I smile at her, “don’t worry mom. I know what I’m doing. I’m not one to take risks when it comes to stuff like this.”
She looks down, concern still written on her face, but she says nothing. I Silently shoulder my pack of goods and give her one last hug before setting down the snow covered path that winds slowly down the side of the mountain to the valley that contains the only large settlement for days. There are many small villages scattered throughout the mountains but Isthmus is the only one with a population over thirty. Which is why it’s where my mother and I have always gone to trade.
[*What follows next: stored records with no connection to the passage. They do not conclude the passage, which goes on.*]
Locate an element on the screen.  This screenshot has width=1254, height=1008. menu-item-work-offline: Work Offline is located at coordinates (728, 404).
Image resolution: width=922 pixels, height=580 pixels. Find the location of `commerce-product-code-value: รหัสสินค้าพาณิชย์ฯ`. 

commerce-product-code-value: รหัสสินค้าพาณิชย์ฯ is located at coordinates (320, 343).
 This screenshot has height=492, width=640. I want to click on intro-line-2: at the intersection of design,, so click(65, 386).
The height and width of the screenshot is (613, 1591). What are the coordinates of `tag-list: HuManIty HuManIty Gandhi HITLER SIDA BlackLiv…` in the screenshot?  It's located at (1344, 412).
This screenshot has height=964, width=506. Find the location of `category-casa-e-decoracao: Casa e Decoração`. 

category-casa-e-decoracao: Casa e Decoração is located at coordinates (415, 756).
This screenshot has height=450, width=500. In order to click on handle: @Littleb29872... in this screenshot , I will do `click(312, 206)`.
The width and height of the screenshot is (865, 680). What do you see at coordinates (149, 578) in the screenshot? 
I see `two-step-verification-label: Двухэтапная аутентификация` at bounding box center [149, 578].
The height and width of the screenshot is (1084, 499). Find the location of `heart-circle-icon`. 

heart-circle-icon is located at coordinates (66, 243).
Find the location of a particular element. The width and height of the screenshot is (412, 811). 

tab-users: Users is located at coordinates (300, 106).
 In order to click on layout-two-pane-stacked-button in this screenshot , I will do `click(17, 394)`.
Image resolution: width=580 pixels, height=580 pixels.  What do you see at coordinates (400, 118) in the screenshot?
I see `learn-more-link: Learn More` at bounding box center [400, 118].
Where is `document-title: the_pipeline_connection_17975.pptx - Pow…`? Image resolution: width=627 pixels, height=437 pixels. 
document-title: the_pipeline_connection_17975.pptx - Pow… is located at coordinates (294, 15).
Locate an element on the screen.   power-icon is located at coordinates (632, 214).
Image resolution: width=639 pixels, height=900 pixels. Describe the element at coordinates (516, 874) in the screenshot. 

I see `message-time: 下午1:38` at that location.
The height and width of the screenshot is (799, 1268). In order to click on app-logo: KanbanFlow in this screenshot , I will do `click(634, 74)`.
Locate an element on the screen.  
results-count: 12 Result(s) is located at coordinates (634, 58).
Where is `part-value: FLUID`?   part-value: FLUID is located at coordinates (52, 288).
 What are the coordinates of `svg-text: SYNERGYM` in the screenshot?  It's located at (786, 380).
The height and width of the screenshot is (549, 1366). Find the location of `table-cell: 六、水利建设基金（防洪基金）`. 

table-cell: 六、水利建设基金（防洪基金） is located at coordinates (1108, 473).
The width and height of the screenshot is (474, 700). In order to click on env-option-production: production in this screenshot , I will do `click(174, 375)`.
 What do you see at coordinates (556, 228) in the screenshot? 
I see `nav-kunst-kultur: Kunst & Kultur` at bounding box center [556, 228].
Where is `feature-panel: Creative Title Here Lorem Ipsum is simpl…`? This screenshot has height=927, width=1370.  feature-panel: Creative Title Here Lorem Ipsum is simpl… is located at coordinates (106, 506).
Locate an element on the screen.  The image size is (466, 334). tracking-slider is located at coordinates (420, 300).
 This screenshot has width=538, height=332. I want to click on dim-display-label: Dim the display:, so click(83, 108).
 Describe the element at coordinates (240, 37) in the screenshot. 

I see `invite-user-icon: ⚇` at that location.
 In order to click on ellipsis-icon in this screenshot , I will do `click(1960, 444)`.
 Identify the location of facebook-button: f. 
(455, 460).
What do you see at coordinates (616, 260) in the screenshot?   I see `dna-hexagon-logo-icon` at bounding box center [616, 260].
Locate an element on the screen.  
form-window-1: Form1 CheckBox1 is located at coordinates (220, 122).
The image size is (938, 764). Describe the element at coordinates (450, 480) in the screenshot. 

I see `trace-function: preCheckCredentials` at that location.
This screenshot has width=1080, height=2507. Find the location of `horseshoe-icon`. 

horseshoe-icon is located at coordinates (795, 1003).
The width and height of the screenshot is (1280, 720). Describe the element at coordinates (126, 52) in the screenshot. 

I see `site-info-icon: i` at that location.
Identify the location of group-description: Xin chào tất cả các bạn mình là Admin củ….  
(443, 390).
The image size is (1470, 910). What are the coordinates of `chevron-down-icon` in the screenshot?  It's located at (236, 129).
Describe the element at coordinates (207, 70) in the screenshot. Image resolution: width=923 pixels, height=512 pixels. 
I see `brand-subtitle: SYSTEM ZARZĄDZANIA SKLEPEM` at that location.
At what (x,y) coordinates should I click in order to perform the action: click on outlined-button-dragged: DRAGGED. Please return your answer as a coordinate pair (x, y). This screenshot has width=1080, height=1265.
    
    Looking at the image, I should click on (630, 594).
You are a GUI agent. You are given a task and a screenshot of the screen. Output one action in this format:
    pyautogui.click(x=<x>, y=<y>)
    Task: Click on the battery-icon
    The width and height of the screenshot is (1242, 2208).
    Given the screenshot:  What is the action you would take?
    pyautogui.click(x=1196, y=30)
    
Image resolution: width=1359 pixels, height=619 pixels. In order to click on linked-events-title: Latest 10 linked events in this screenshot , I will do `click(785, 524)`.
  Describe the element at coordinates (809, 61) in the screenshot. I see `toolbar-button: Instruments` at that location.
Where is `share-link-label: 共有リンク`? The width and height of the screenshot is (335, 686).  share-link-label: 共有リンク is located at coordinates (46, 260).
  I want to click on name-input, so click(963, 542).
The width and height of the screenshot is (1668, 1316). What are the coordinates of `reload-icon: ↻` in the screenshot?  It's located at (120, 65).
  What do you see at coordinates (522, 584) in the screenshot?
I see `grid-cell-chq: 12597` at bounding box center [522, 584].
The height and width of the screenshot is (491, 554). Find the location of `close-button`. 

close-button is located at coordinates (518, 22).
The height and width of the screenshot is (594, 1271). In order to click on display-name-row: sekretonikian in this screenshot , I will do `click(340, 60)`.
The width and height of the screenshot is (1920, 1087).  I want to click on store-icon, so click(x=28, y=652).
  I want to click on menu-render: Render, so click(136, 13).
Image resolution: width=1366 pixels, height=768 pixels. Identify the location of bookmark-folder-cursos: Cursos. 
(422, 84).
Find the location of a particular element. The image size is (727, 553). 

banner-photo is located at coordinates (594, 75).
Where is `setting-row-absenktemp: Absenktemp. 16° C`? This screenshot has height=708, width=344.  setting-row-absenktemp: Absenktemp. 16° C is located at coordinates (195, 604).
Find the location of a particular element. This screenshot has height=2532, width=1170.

As I walk down the path, I take in the quite sereneness of the forest. It is nearing winter and a thick layer of snow already covers the mountain side, turning the world into a sea of white. The tracts of animals crossing the road give me something to look at as I descend the mountain. Time seems to stand still until, seemingly without notice, the sun begins to descend behind the mountain behind me. I look back and see that I have made surprisingly good time on my decent. I had already made my way down most of the mountain and should reach Isthmus within a few hours in the morning. It's not safe to move during night so I quickly begin to collect firewood and make camp in a small clearing just off the road. After getting the fire going I quickly unravel my sleeping bag and get my travel food out of my pack. I don’t have much food with me, after all I need the space in my pack for the pelts. All I have is a few pieces of jerky and dried fruit and nuts collected before the first snows. It doesn’t take long to finish so I sit by the fire, enjoying its warmth and thinking about how easy this first day of my first solo trip to the market has been. But today is not the hard part. Tomorrow is what determines if this outing is a success. Tomorrow is when I prove I can do this on my own.